WHAT YOU HAVE TO DO:
Return the data given below exactly as it appears.

--------------------

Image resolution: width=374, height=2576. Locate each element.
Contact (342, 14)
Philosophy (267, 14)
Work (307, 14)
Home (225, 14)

--------------------

EXERCISE RESULT:
Image resolution: width=374, height=2576. Locate each element.
Contact (342, 14)
Philosophy (267, 14)
Work (307, 14)
Home (225, 14)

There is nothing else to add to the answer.